Perubahan masyarakat dan budaya dari masyarakat tidak terspesialisasi menjadi masyarakat terspesialisasi, masyarakat sederhana menjadi masyarakat kompleks, dari masyarakat wilayah menjadi masyarakat dunia, tidak hanya membawa perubahan dibidang teknologi, ilmu, organisasi, dan kebiasaan.
Tetapi, perubahan tersebut juga membawa dampak bagi perubahan dalam praktik keagamaan. Agama telah berubah dari agama komunal ke agama spiritual. Evolusi agama terjadi melalui tiga tahap yaitu;
- agama komunal atau agama ritual
- agama periferal
- agama spiritual
Agama Komunal
Agama komunal lahir dari komunitas yaitu masyarakat. Agama komunal berpusat di masyarakat dimana komunitas mendifinisikan dunia yang sedang dihadapinya. Dalam istilah Durkheim disebut sebagai sakralisasi komunitas.
Komunitas dalam hal ini suku tertentu memiliki kepercayaan terhadap sakral atau tidaknya sesuatu, sehingga diperlukan upacara tertentu. Di beberapa tempat tertentu konsep sakral dalam satu suku hanya dimiliki oleh satu orang saja, sehingga upacara yang berlaku disuku tersebut berpusat pada satu orang itu saja.
Yang terpenting adalah agama komunal lahir dari komunitas tertentu (berbeda dengan komunitas-komunitas lainnya) dan memerlukan upacara sebagai bentuk aktivitas keagamaan.
Pada agama komunal lahir berbagai upacara tertentu baik untuk mengatasi permasalahan hidupnya (makanan, kelahiran, kehidupan dan kematian), karena pada saat lahirnya agama komunal pengetahuan manusia masih sederhana, namun sebagian besar upacara pada agama komunal selalu terkait dengan masalah subsistensi manusia.
Sehingga agama komunal disebut juga agama ritual. Ritual pada agama komunal tidak didefinisikan hanya dilaksanakan secara taat dan regenerative.
Agama komunal hanya mengenal kekuatan gaib bukan Tuhan. Sehingga agama komunal lebih bersifat egaliter. Pada tahap ini Agama komunal menjadi semacam ideologi masyarakat melalui upacara-upacara.
Agama Periferal
Agama periferal adalah agama yang secara kewilayahan sudah melebar tidak hanya dalam satu suku tetapi telah menjadi satu wilayah tertentu. Hal ini terjadi ketika manusia memasuki jaman kerajaan.

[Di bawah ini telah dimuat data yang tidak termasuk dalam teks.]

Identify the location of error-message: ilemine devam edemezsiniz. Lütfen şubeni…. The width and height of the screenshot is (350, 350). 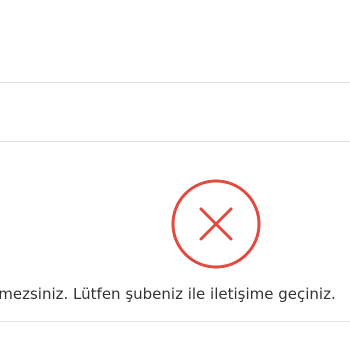
(175, 294).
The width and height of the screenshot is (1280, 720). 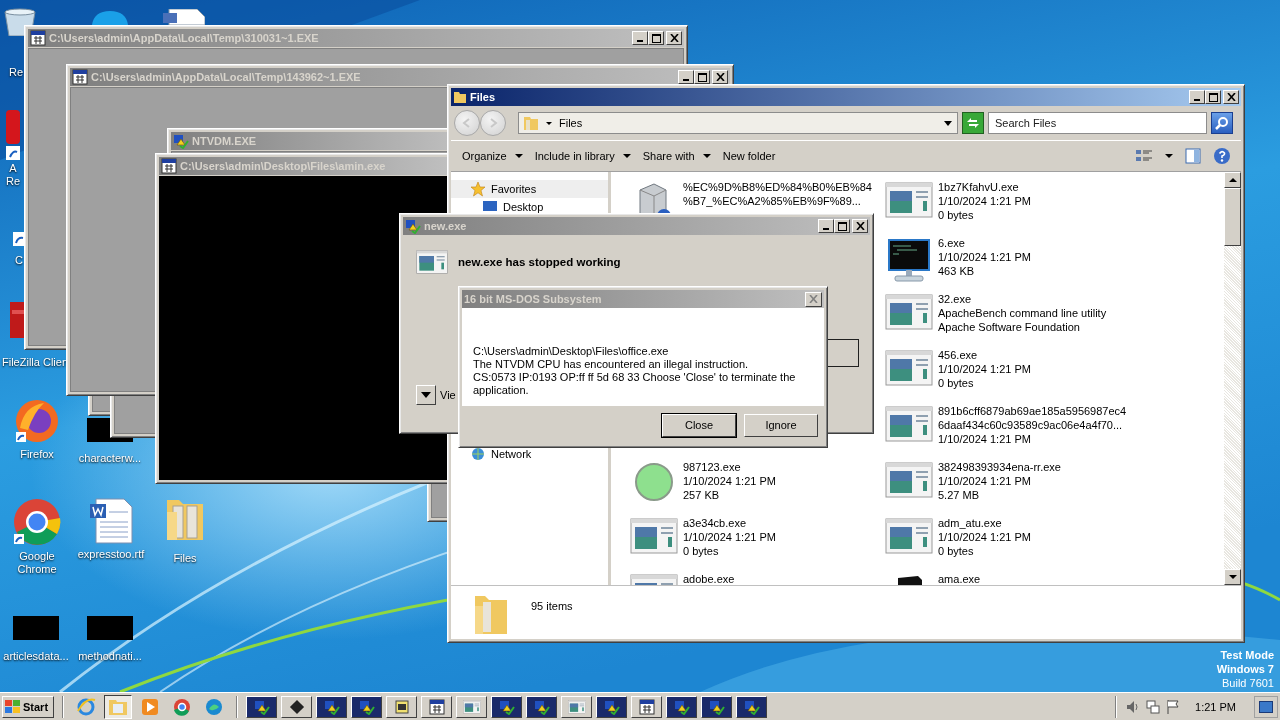 What do you see at coordinates (1000, 467) in the screenshot?
I see `file-name: 382498393934ena-rr.exe` at bounding box center [1000, 467].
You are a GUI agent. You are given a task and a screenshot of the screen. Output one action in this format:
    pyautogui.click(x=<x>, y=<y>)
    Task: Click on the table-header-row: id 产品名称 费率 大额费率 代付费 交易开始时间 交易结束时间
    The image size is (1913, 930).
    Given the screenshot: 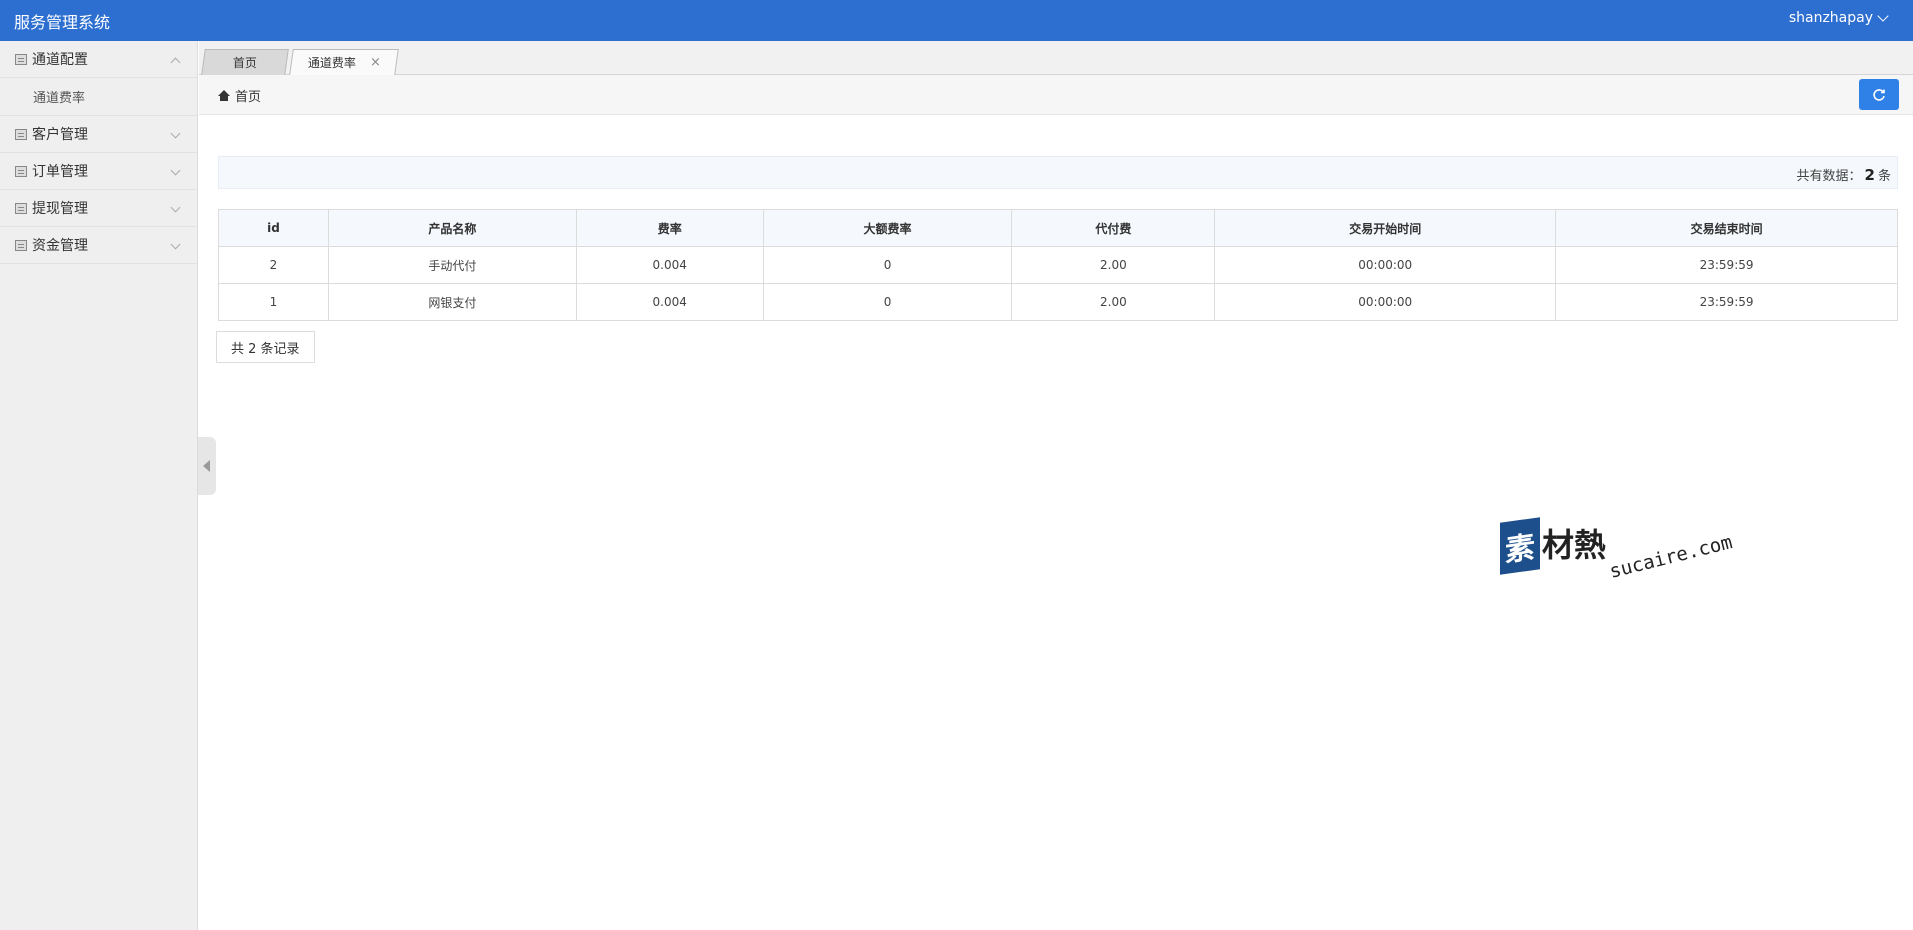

Satu kerajaan dapat didiami oleh lebih dari satu suku sehingga ritual keagamaan dalam satu wilayah dengan suku yang berbeda menjadi sama. Berbagai upacara mulai didefinisikan. Adanya konsep dewa raja membuat agama periferal bersifat dominasi.
Agama menjadi pelindung kaum penguasa dan bagi masyarakat menjadi alat kontrol prilaku menyimpang sesuai difinisi penguasa. Sehingga agama tidak lagi menjadi milik komunitas atau masyarakat suku tetapi telah menjadi milik penguasa.
Agama Spiritual
Tahap terakhir adalah agama spiritual, tahap ini dikatakan sebagai tahap puncak atau tahap pencerahaan terhadap berbagai mitos dan tabu agama. Banyak ahli juga menyebut tahap spiritual sebagai tahap demitologisasi, didekonstruksinya berbagai mitos suci untuk mendapatkan nilai-nilai kebijaksanaan di dalamya.

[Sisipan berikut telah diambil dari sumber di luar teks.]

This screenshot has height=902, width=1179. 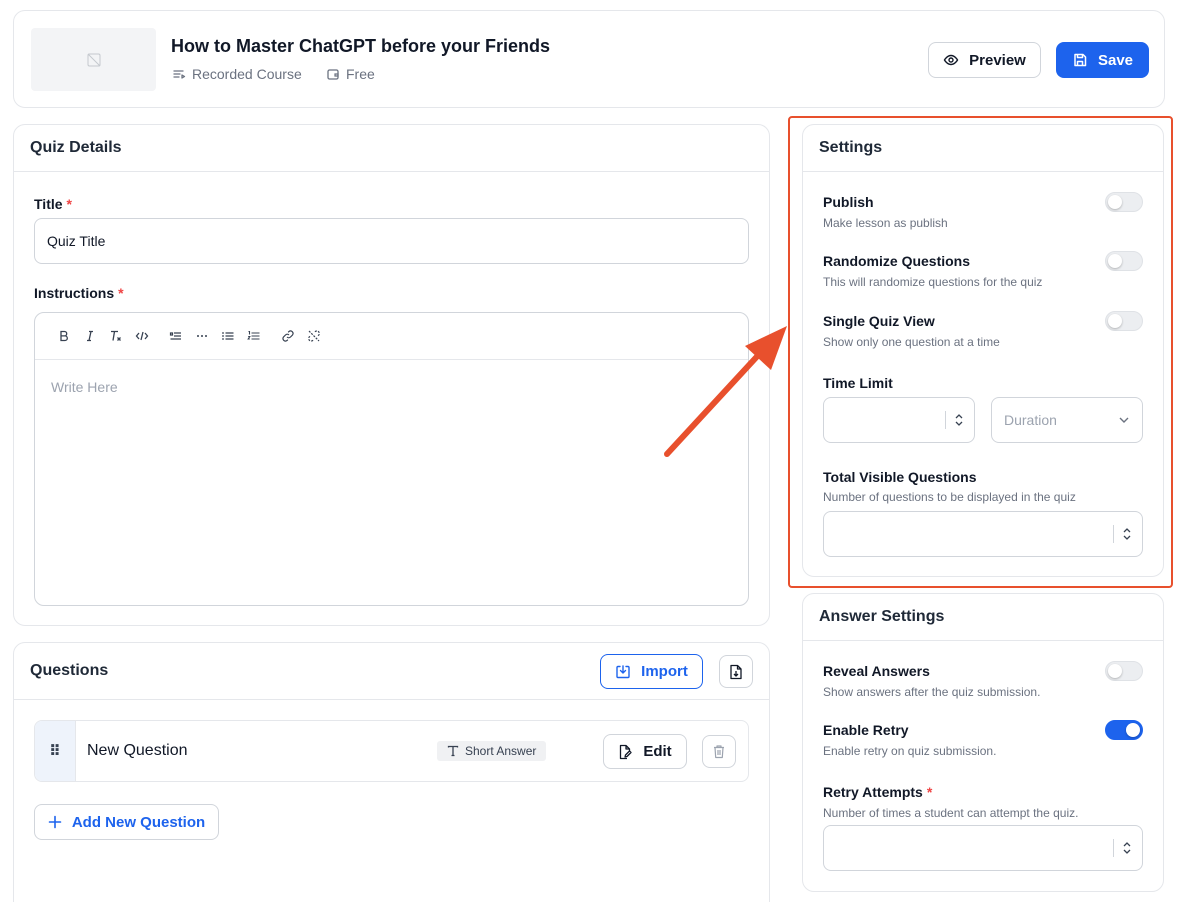 What do you see at coordinates (392, 336) in the screenshot?
I see `editor-toolbar` at bounding box center [392, 336].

Semakin terbukanya berbagai tabu maka observasi terhadap dunia dan isinya smakin terbuka Ilmu Pengetahuan menjadi salah satu mercusuar di tengah kegelapan, tumbuhnya sikap-sikap rasional, empiris, kritis dan emansipatoris memberikan tekanan bagi kemapanan agama.
Pada tahap ini agama bertransformasi menjadi kekuatan pendamping bagi kerakusan manusia hedonis, pemikiran materialis, dan para pemangku modernis. Agama spiritual sebagaimana pandangan Robertson tidak lagi dimaknai secara tradisional, dilanjutkan dengan Cassanova, Kimball dan Amstrong memberikan penguatan bahwa agama spiritual mampu memberikan penerangan sebagaimana ilmu pengetahuan.
Agama spiritual adalah tuntunan ke arah penghargaan terhadap kemnusiaan sehingga menghindari dehumanisasi, penguatan bagi pencinta alam dalam pelestarian ekosistem, ideologi untuk memberikan perhatian bagi elit dalam memperhatikan kaum miskin dan marginal.
Inilah agama spiritual, menjadi jiwa bagi manusia, ayat-ayat untuk kebaikan dipublikasikan dan dijadikan alat pemersatu.